The league had its first games on May 30, 1943, with all the teams located in the Midwest, near Chicago. At a stadium in Rockford, Illinois, only 700 people watched Jochum and the Blue Sox defeat the Rockford Peaches, 4-3, on opening day. League attendance started off small, and many of those who went to the games did so for the novelty of seeing women play baseball.
“You got a lot of people that liked to see the legs and laugh, but they didn’t expect to see you play good baseball,” player Lavonne “Pepper” Paire said in 1992. “We got them out there maybe because of our uniforms, maybe because of the publicity, but we kept them there because we played damn good baseball.”

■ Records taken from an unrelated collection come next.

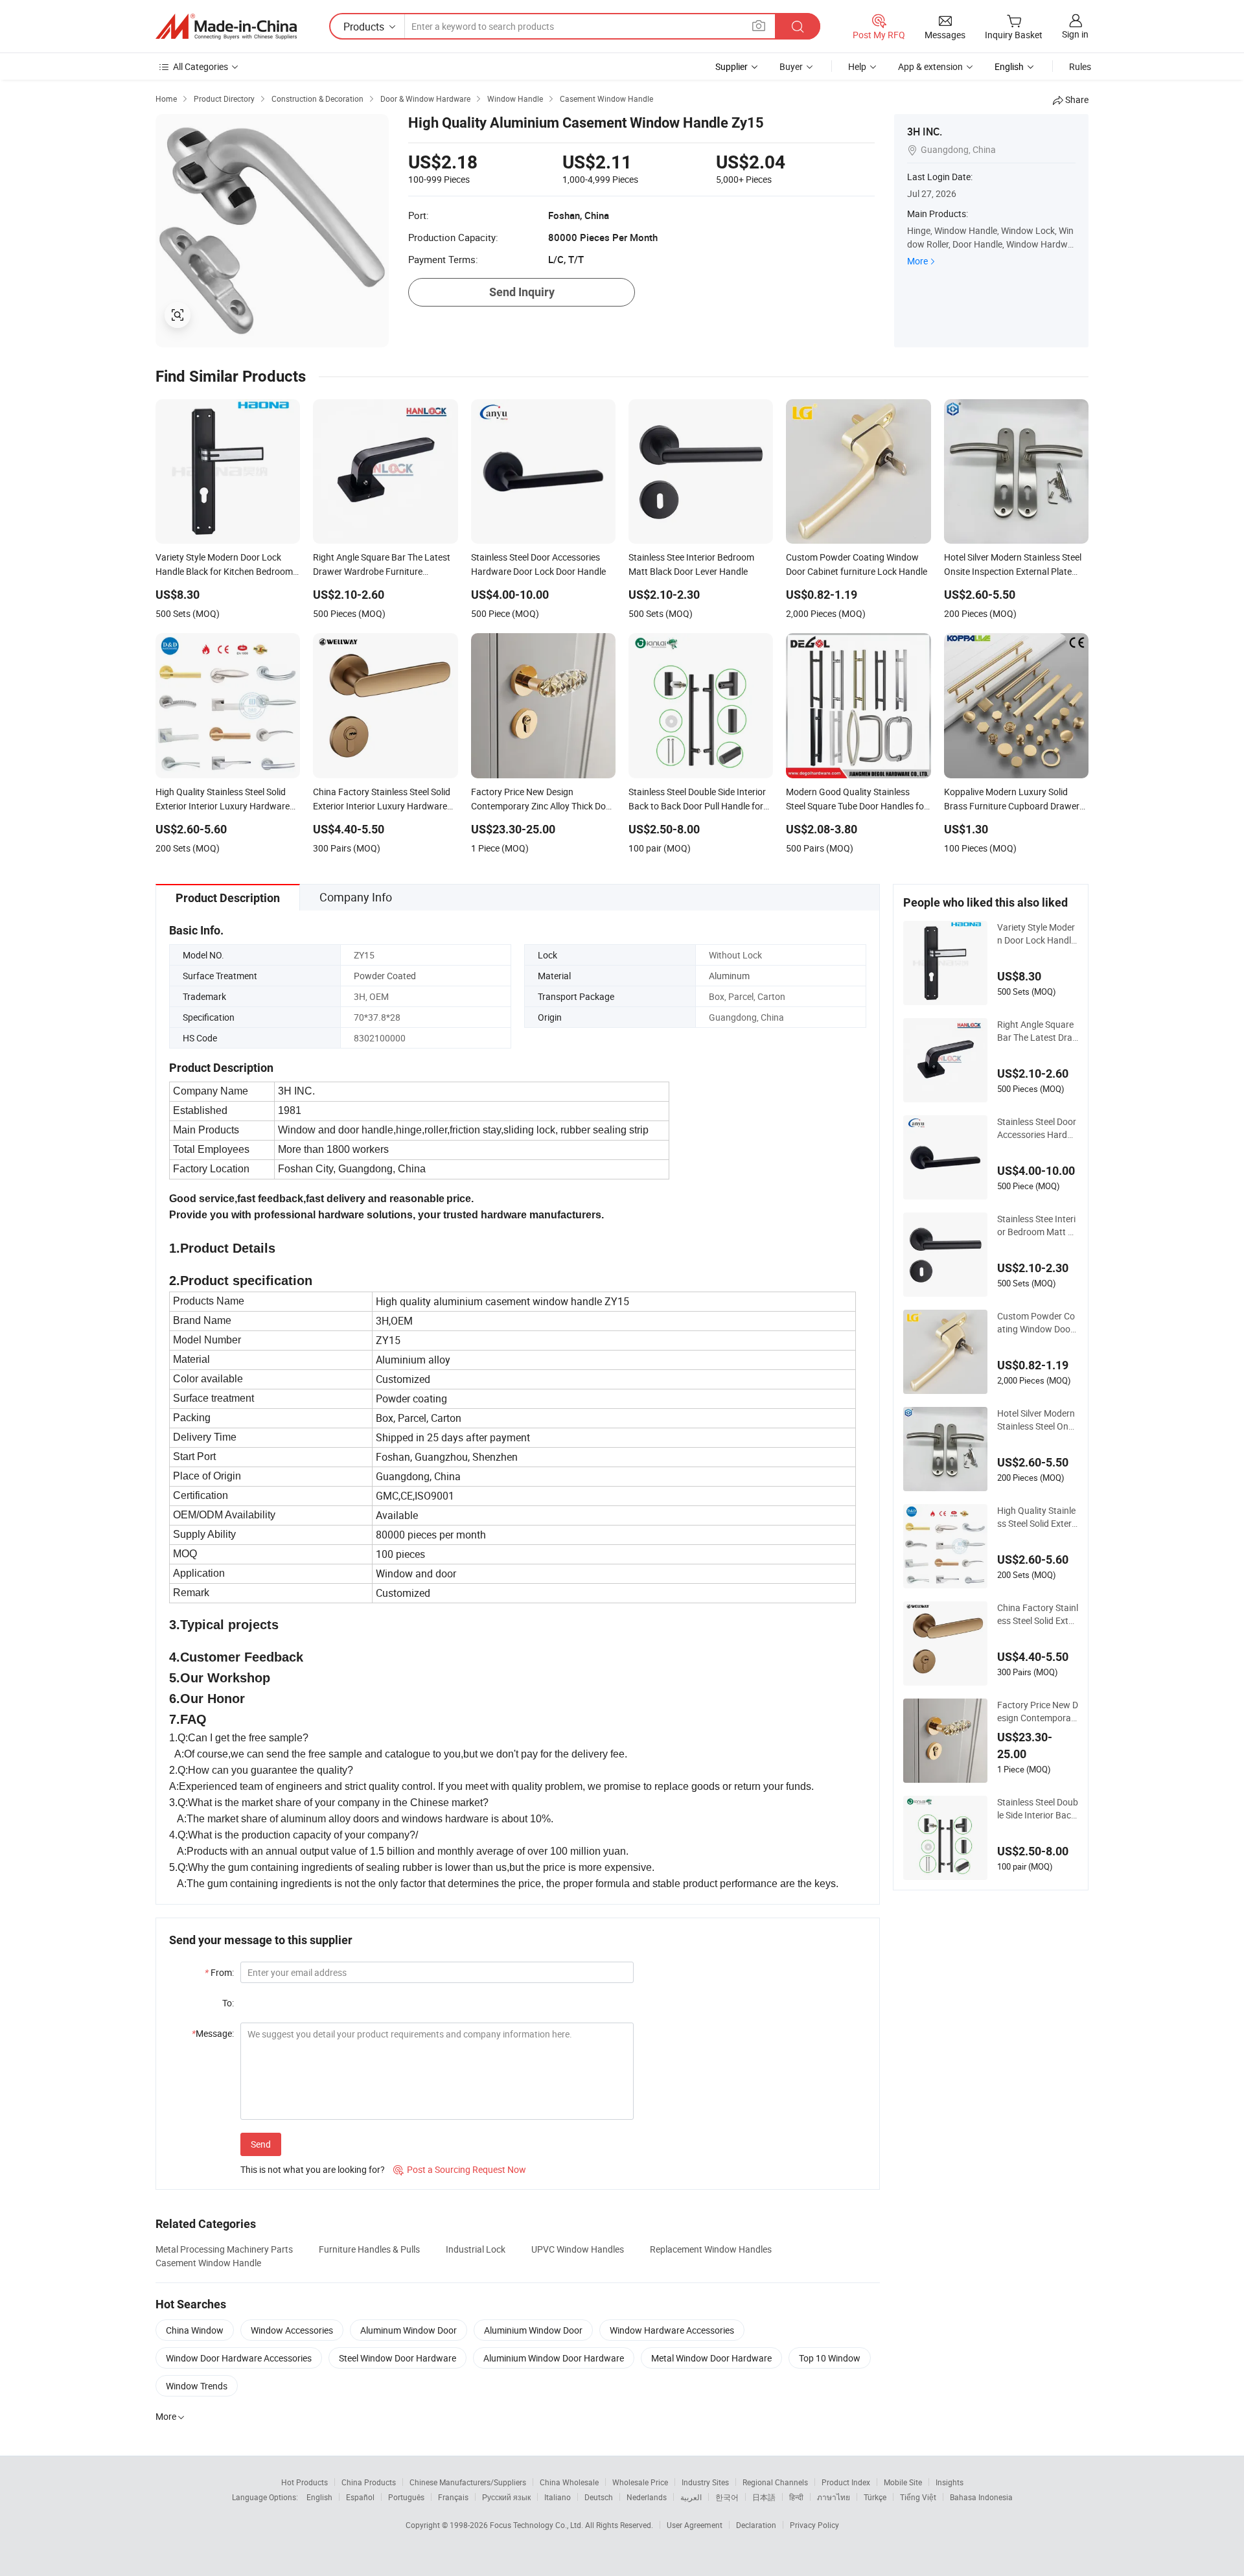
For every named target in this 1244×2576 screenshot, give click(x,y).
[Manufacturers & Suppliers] (226, 26)
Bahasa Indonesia (981, 2497)
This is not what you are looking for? (312, 2169)
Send (261, 2144)
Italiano (557, 2497)
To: (228, 2003)
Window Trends (196, 2386)
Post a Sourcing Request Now (459, 2169)
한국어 (727, 2497)
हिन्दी (796, 2497)
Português (406, 2497)
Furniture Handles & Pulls (369, 2249)
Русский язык (506, 2497)
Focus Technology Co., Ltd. (537, 2525)
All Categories (200, 66)
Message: (213, 2033)
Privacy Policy (814, 2525)
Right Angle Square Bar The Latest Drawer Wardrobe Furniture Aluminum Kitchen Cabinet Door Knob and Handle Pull (1037, 1031)
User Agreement (694, 2525)
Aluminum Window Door (408, 2330)
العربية (691, 2497)
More (917, 261)
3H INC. (924, 131)
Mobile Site (903, 2482)
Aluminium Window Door (533, 2330)
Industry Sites (705, 2482)
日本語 (764, 2497)
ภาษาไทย (833, 2497)
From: (219, 1972)
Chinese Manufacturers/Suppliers (467, 2482)
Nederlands (647, 2497)
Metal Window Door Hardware (711, 2358)
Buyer (791, 66)
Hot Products (304, 2482)
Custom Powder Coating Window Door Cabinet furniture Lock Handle (1037, 1323)
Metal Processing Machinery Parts (224, 2249)
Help (857, 66)
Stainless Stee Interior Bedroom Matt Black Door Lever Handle (1036, 1225)
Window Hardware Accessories (672, 2330)
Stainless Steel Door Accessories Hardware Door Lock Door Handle (1036, 1128)
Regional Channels (775, 2482)
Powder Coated (385, 975)
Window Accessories (292, 2330)
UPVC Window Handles (577, 2249)
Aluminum (729, 975)
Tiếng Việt (918, 2497)
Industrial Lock (475, 2249)
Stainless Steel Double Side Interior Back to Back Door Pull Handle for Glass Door (1037, 1809)
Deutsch (598, 2497)
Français (453, 2497)
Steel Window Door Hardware (397, 2358)
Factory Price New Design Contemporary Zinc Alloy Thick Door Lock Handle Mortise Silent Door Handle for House (1037, 1711)
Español (360, 2497)
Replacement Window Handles (711, 2249)
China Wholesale (569, 2482)
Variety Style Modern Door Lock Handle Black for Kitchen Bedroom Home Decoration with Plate (1037, 934)
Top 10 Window (829, 2358)
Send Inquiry (522, 292)
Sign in (1075, 34)
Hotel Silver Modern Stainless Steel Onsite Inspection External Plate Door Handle (1037, 1420)
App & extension (930, 66)
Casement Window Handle (208, 2263)
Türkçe (875, 2497)
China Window (195, 2330)
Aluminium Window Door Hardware (553, 2358)
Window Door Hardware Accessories (239, 2358)
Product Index (846, 2482)
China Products (368, 2482)
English (319, 2497)
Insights (949, 2482)
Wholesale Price (640, 2482)
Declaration (756, 2525)
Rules (1080, 66)
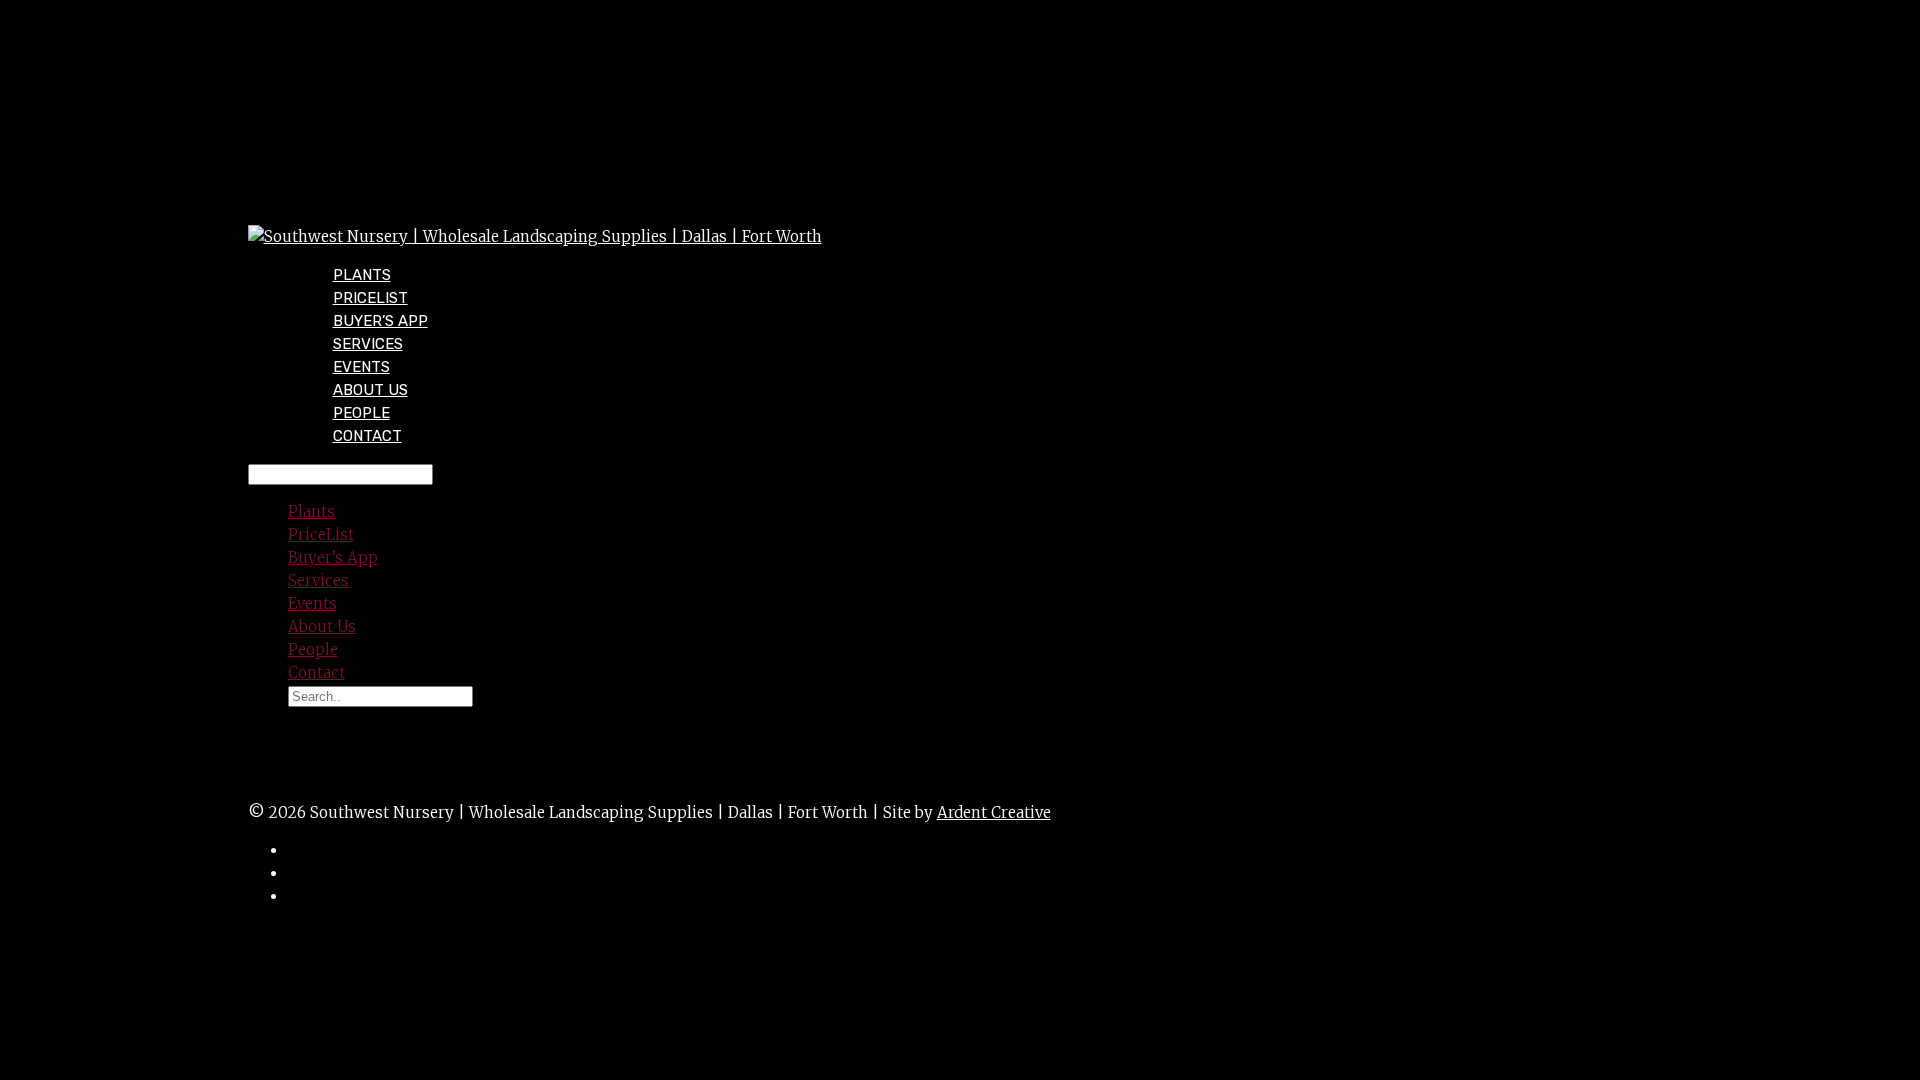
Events (312, 603)
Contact (367, 436)
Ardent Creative (994, 812)
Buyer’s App (333, 557)
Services (318, 580)
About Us (322, 626)
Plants (311, 511)
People (313, 649)
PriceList (321, 534)
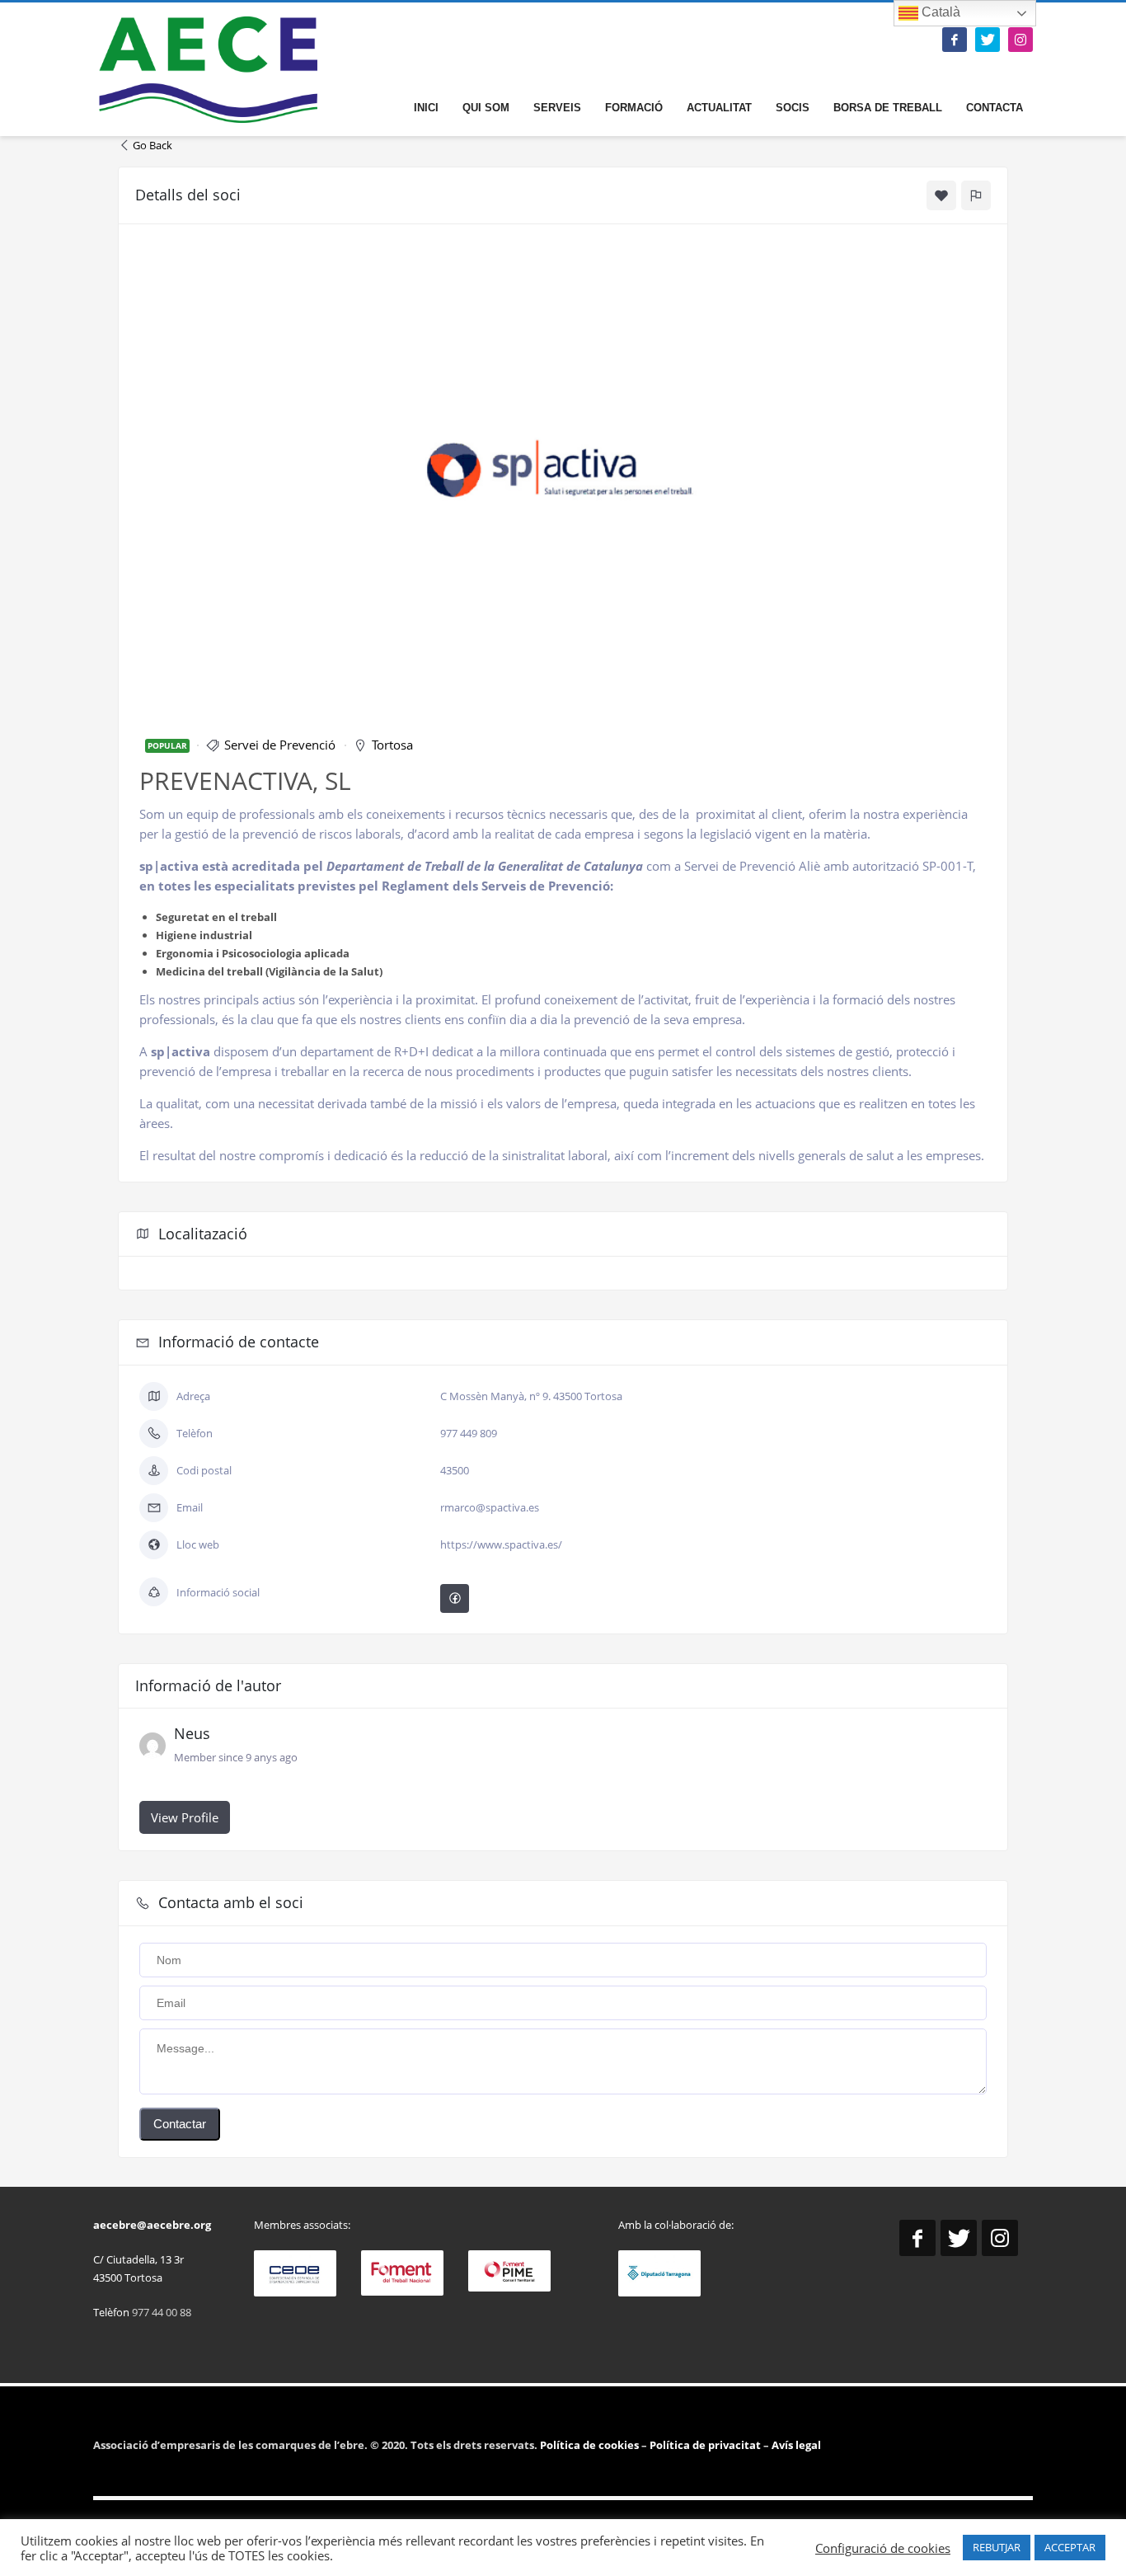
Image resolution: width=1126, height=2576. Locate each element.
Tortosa (392, 744)
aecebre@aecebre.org (152, 2224)
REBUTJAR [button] (996, 2547)
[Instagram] (1020, 39)
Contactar (179, 2124)
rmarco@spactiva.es (489, 1507)
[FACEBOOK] (954, 39)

Indeed, the players soon began winning over more fans with their talents. Wally Pipp, a former New York Yankees first baseman, called one player, Dorothy “Dottie” Kamenshek, “the fanciest fielding first baseman I’ve ever seen, man or woman.”
The players not only helped take people’s minds off the war, they also captured the patriotic mood of the country. During the playing of the national anthem before each game, the two teams lined up from home plate down the first and third baselines in the shape of a “V” for victory. The ballplayers—many of whom had husbands, boyfriends, or brothers off fighting—also played exhibition games at Army training camps and hospitals.
By 1945, the year the war ended, the league’s popularity had exploded, with at least one team even outdrawing the local men’s semipro squad. The league’s popularity reached a peak three years later, expanding to 10 teams and attracting more than 900,000 fans to games.